St. Louis Cardinals – No. 65
- Pitcher
- Born: March 24, 1999 (age 27) San Pedro de Macorís, Dominican Republic
- Bats: RightThrows: Right

MLB debut
- April 16, 2023, for the Miami Marlins

MLB statistics (through 2026 season)
- Win–loss record: 9–6
- Earned run average: 5.33
- Strikeouts: 183
- Stats at Baseball Reference

Teams
- Miami Marlins (2023–2025); St. Louis Cardinals (2026–present);

= George Soriano =

American baseball player (born 1999)

George Soriano (born March 24, 1999) is a Dominican professional baseball pitcher for the St. Louis Cardinals of Major League Baseball (MLB). He has previously played in MLB for the Miami Marlins. He made his MLB debut in 2023.

==Career==
===Miami Marlins===
Soriano signed with the Miami Marlins as an international free agent on August 19, 2015. He made his professional debut in 2016 with the Dominican Summer League Marlins.

Soriano missed the entire 2017 season due to injury and played with the rookie-level Gulf Coast Marlins in 2018. Pitching in 11 games (and starting 3), he logged a 1.91 ERA with 36 strikeouts in 42 innings of work. He spent the 2019 season with the Single-A Clinton LumberKings, making 23 appearances (20 starts) and posting a 4–7 record and 3.91 ERA with 99 strikeouts in 119 2/3 innings pitched.

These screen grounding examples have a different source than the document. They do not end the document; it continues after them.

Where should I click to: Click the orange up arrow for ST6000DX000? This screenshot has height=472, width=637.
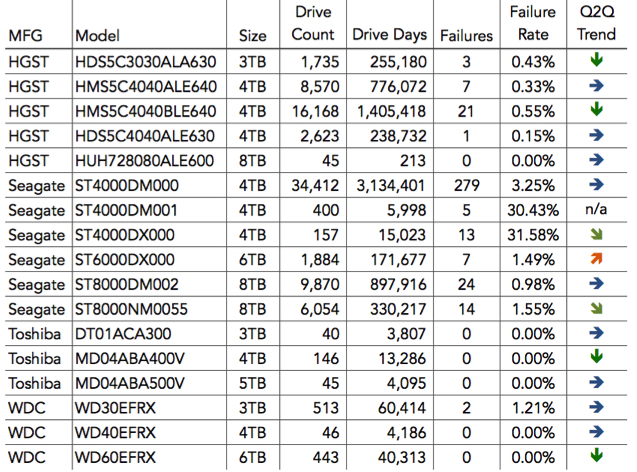click(596, 258)
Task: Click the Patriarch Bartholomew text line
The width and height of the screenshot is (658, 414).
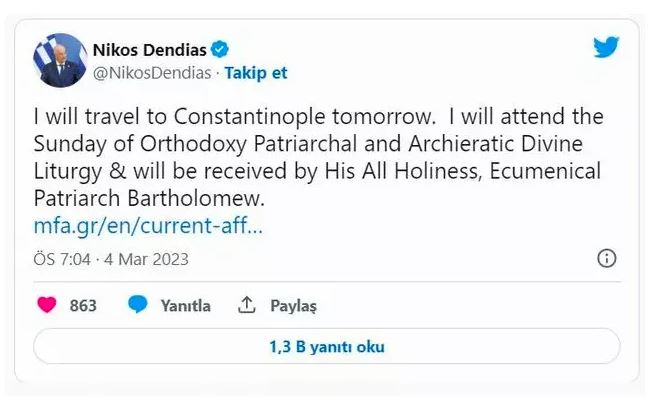Action: tap(150, 199)
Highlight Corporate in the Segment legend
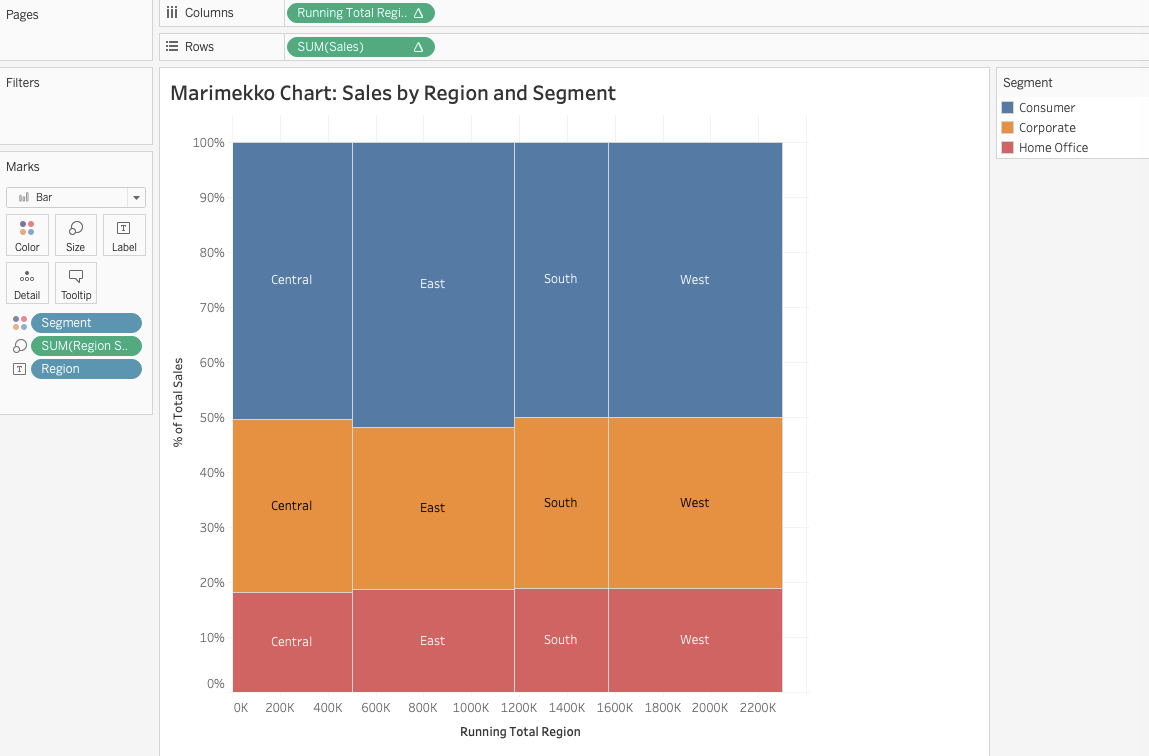 coord(1010,127)
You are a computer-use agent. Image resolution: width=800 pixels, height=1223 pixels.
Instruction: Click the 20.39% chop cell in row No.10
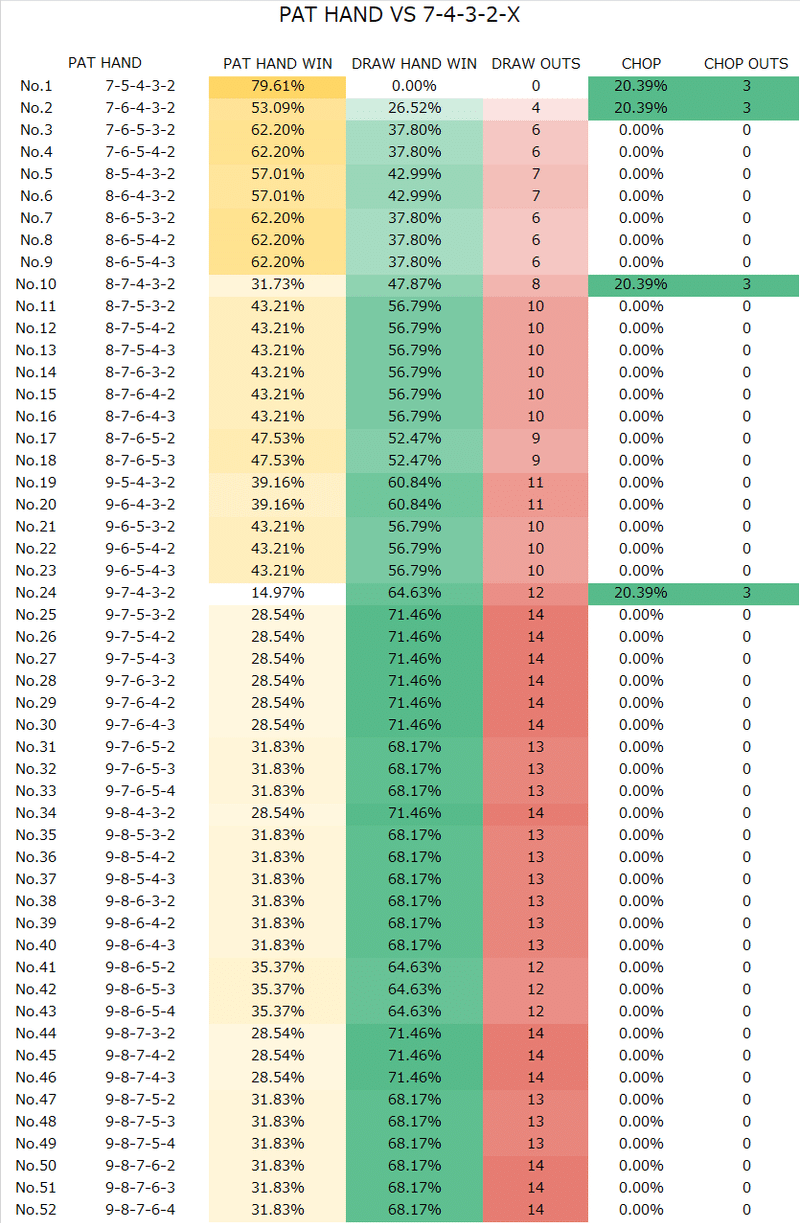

Soriano did not play in a game in 2020 due to the cancellation of the minor league season because of the COVID-19 pandemic. He returned to action in 2021 with the Single-A Jupiter Hammerheads and High-A Beloit Snappers, making 18 starts and registering a cumulative 3.43 ERA with 114 strikeouts in 89 1/3 innings of work.

Soriano split the 2022 season between the Double-A Pensacola Blue Wahoos and Triple-A Jacksonville Jumbo Shrimp. In 40 appearances (6 starts), he recorded a 2.72 ERA with 85 strikeouts and eight saves in 76 innings pitched. On November 15, 2022, the Marlins added Soriano to their 40-man roster to protect him from the Rule 5 draft. Soriano was optioned to the Triple-A Jacksonville Jumbo Shrimp to begin the 2023 season.

On April 10, 2023, Soriano was recalled and promoted to the major leagues for the first time after J. T. Chargois was placed on the injured list. He made 26 appearances for the Marlins during his rookie campaign, recording a 3.81 ERA with 52 strikeouts and one save over 52 innings of work.

Soriano pitched in 22 games for the Marlins during the 2024 season, compiling a 1–1 record and 6.75 ERA with 29 strikeouts and one save across 29 1/3 innings pitched.

On June 27, 2025, Soriano, Matt Pushard, Anderson Pilar, and Christian Roa threw a combined no-hitter for Jacksonville against the Nashville Sounds. In 29 appearances for Jacksonville, he posted a 4–1 record and 2.32 ERA with 49 strikeouts and two saves. Soriano also made 24 relief outings for the Marlins, but struggled to an 8.35 ERA with 36 strikeouts and one save over 36 2/3 innings pitched.

===St. Louis Cardinals===
On November 5, 2025, Soriano was claimed off waivers by the Baltimore Orioles. He was designated for assignment following the acquisition of Jhonkensy Noel on January 5, 2026. On January 9, Soriano was claimed off waivers by the Atlanta Braves. Following the acquisition of José Suárez, Atlanta designated Soriano for assignment on January 26. On January 30, he was claimed off waivers by the Washington Nationals. Soriano was designated for assignment by the Nationals on February 5. On February 10, Soriano was traded to the St. Louis Cardinals in exchange for Andre Granillo.